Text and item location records

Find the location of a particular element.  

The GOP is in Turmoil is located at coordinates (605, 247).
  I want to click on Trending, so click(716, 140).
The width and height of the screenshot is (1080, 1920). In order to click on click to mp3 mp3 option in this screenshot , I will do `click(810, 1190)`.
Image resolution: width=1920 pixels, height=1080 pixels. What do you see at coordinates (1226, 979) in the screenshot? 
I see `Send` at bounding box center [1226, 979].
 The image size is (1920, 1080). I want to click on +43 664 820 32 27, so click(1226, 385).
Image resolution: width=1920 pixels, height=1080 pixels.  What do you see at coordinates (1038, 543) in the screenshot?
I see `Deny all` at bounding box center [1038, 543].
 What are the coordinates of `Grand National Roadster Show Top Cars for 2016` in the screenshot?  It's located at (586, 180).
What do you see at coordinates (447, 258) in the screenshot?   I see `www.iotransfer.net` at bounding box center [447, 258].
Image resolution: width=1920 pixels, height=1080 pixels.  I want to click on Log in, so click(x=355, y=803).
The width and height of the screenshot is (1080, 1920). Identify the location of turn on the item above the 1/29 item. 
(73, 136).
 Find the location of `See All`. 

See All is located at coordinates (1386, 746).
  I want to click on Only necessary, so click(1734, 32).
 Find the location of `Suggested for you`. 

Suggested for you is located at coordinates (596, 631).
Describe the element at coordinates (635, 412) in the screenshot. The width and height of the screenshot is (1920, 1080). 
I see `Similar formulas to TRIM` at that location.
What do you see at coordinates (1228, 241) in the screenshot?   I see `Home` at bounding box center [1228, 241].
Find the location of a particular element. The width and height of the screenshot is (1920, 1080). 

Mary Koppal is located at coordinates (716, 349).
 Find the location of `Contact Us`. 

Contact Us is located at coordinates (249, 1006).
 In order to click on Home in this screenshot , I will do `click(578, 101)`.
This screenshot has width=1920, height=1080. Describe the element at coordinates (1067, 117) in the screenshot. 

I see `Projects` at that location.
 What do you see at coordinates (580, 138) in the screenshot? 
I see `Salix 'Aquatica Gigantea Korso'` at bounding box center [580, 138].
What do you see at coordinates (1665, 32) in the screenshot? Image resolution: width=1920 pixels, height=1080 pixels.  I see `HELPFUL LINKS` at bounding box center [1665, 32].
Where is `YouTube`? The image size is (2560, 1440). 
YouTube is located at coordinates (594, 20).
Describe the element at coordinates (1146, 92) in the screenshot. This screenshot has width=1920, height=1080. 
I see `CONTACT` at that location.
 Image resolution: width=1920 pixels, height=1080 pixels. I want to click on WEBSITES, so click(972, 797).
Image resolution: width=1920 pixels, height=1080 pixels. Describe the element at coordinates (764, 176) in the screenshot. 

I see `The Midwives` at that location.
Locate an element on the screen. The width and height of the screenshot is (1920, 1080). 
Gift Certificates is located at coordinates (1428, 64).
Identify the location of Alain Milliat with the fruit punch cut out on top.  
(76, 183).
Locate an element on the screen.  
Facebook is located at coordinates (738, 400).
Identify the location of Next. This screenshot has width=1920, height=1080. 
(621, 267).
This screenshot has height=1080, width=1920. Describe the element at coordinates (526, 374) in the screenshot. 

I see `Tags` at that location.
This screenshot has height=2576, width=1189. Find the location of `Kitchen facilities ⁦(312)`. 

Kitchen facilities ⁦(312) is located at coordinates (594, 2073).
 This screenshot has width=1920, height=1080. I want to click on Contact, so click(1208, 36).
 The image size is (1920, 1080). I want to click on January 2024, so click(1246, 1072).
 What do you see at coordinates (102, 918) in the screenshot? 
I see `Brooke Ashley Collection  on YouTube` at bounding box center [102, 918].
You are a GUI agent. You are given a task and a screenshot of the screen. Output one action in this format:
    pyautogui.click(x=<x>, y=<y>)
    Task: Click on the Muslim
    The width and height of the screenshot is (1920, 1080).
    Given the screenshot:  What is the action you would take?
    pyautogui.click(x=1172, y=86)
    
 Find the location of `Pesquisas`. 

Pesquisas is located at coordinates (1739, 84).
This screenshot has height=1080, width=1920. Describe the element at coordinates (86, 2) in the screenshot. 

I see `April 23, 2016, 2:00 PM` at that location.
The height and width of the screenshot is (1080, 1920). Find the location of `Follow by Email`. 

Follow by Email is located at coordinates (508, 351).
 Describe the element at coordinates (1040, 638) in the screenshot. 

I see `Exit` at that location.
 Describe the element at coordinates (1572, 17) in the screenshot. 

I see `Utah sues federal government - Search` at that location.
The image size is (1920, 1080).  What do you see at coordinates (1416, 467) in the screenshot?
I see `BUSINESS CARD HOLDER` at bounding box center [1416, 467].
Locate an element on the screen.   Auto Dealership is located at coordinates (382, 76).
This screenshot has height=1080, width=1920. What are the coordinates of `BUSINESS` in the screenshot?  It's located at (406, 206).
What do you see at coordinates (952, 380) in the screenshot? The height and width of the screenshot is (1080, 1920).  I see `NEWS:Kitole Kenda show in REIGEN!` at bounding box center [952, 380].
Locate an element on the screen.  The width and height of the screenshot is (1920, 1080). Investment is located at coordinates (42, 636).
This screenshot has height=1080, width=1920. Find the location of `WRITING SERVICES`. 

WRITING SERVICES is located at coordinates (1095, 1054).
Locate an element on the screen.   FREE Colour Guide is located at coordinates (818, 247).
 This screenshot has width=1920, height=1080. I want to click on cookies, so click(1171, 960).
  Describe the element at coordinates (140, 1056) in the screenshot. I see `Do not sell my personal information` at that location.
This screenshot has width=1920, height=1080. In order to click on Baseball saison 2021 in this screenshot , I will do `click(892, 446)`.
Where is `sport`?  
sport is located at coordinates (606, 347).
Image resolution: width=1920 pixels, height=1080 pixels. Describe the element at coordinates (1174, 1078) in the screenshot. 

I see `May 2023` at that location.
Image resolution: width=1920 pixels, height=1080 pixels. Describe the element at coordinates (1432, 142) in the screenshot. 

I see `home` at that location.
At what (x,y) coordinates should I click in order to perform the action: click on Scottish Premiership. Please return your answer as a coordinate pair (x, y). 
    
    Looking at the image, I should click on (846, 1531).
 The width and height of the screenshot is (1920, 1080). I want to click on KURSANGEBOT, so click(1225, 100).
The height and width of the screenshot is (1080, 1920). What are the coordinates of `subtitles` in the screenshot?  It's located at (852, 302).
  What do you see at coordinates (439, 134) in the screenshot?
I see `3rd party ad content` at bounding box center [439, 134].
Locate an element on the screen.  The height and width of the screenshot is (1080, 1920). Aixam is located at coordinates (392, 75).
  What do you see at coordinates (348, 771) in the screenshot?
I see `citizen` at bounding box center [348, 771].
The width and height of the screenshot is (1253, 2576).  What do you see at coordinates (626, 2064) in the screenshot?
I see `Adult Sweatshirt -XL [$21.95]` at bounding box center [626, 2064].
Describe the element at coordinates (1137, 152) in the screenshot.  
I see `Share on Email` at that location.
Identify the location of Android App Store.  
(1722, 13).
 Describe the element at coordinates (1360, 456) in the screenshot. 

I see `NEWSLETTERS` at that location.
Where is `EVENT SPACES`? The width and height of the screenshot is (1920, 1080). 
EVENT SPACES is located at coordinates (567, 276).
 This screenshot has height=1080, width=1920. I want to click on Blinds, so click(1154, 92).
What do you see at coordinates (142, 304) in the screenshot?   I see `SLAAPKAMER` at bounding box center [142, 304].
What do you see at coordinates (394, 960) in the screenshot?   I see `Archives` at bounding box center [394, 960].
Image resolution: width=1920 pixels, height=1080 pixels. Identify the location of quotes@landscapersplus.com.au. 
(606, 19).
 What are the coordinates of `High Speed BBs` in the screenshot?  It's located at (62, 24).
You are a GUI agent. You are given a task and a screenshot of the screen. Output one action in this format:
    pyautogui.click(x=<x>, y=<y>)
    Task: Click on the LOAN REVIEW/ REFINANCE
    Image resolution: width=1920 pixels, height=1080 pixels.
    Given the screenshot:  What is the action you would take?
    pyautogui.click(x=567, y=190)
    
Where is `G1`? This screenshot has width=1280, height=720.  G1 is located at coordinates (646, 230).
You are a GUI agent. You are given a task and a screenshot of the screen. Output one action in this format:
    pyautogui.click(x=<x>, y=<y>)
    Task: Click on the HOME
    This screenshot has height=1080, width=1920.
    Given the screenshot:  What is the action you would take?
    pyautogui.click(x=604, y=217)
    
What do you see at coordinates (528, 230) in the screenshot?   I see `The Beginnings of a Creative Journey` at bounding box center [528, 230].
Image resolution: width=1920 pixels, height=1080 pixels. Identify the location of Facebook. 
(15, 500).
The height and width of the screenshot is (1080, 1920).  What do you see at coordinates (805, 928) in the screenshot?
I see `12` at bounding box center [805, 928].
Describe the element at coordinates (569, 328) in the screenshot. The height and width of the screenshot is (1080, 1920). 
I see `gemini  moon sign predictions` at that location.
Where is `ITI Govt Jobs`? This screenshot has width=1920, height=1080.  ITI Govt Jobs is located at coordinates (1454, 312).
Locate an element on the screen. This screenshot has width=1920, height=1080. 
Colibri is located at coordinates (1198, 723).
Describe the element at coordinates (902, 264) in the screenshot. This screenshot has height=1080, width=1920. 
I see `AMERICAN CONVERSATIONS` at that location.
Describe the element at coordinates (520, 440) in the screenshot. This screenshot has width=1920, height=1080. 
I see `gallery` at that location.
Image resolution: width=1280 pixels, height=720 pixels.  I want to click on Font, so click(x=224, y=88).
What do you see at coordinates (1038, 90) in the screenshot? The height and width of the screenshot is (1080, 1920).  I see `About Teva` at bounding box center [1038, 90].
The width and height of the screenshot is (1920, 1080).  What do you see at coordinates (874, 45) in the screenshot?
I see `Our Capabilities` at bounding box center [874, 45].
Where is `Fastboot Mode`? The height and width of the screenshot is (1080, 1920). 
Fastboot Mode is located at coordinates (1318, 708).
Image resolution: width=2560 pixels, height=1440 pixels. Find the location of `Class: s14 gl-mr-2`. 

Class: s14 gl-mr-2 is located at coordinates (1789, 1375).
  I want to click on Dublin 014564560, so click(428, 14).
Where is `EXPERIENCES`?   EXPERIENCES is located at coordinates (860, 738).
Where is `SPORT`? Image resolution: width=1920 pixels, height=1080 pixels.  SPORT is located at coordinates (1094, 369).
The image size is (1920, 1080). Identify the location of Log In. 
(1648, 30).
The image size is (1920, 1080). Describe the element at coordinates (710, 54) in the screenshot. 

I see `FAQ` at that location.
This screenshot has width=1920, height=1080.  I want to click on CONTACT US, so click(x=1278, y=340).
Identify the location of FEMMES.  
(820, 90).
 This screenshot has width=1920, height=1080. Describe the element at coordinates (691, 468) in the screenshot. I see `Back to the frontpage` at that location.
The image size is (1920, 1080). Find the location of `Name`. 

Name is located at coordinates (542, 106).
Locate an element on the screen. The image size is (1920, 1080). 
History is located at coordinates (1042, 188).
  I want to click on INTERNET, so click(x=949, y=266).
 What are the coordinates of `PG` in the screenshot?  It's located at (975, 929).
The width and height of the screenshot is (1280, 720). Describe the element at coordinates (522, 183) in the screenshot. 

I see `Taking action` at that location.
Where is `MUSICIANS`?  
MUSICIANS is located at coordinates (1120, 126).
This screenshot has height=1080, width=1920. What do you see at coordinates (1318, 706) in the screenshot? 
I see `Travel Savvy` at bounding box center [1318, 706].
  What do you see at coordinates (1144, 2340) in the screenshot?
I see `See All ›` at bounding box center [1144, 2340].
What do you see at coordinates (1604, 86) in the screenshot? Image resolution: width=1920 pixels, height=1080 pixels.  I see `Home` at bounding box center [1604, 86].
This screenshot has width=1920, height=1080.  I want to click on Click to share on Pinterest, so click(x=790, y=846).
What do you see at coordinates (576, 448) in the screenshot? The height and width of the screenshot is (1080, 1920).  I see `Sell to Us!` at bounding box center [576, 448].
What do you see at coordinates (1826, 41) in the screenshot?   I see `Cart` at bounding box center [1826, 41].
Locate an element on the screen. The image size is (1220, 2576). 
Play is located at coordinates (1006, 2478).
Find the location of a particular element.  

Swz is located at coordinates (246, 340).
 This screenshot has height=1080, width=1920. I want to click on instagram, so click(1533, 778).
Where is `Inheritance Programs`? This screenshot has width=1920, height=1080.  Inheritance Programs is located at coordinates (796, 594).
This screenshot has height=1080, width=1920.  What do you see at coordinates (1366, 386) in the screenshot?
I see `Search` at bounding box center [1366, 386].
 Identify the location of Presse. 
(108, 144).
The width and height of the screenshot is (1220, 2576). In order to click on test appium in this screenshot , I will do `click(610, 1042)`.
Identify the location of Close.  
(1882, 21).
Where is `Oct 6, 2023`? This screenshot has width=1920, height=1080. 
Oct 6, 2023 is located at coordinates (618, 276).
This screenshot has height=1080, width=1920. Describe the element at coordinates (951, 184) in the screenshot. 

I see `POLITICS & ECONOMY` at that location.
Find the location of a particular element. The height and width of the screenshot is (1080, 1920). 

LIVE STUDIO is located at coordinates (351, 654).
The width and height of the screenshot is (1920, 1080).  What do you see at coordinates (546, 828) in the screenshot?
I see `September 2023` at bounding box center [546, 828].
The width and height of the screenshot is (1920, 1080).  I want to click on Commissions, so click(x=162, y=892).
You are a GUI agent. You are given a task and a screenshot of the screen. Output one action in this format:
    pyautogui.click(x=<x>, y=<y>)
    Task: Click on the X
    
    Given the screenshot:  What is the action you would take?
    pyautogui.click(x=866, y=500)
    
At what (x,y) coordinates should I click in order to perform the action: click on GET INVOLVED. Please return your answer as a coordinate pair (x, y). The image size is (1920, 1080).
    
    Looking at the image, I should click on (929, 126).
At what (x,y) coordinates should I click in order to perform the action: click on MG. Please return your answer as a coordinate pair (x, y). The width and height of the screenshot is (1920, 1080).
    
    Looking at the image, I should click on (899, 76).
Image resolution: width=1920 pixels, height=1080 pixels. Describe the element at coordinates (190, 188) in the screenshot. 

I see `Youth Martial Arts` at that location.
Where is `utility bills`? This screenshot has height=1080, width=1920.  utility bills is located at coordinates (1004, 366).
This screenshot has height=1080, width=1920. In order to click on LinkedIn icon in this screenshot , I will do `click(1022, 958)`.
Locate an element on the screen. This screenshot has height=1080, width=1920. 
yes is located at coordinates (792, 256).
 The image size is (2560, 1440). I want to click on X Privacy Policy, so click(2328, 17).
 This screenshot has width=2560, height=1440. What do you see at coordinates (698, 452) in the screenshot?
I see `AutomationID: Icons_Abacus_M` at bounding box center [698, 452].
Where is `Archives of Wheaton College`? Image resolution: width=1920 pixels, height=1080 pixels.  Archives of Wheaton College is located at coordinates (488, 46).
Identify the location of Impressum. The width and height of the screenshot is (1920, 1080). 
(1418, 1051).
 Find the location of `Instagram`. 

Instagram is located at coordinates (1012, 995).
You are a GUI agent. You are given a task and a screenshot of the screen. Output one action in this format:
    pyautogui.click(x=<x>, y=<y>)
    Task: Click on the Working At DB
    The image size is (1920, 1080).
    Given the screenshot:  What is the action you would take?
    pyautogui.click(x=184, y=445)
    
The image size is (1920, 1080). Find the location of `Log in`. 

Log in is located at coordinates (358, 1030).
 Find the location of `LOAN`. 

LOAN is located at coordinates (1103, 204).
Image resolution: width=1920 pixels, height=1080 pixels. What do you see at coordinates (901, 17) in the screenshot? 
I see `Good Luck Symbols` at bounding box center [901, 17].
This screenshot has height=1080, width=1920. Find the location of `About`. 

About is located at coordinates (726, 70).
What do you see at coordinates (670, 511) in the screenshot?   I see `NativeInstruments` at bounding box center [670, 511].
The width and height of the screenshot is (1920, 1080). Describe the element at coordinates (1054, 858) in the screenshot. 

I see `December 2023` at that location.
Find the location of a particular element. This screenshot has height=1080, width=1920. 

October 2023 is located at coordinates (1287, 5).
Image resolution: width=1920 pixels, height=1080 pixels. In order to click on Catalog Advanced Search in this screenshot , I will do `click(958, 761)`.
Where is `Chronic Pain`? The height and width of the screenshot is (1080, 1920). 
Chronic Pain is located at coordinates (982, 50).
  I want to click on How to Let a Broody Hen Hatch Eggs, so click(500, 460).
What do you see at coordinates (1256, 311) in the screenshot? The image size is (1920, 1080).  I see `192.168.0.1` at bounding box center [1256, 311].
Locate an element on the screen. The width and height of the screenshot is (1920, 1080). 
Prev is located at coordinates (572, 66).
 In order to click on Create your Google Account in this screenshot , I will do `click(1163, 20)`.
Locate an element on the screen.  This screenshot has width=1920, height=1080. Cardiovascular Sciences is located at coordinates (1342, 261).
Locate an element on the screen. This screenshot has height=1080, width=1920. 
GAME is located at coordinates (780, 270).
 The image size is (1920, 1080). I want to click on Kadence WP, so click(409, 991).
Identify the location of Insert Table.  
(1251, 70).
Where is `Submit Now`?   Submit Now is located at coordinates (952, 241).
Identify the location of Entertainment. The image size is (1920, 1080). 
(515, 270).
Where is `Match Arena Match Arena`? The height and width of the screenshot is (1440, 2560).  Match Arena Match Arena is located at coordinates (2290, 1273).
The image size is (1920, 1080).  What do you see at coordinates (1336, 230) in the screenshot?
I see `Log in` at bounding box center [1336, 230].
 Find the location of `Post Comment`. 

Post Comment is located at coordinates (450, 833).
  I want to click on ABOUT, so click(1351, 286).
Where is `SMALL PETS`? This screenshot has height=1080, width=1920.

▶ _Task requirements_: Rewrite the lines between the one holding "What do you see at coordinates (394, 960)" and the one holding "at (62, 24).", inclusive, swapping "screenshot" for "page" and leaving everything else unchanged.

▶ _Answer for this exercise_:
What do you see at coordinates (394, 960) in the page?   I see `Archives` at bounding box center [394, 960].
Image resolution: width=1920 pixels, height=1080 pixels. Identify the location of quotes@landscapersplus.com.au. 
(606, 19).
 What are the coordinates of `High Speed BBs` in the page?  It's located at (62, 24).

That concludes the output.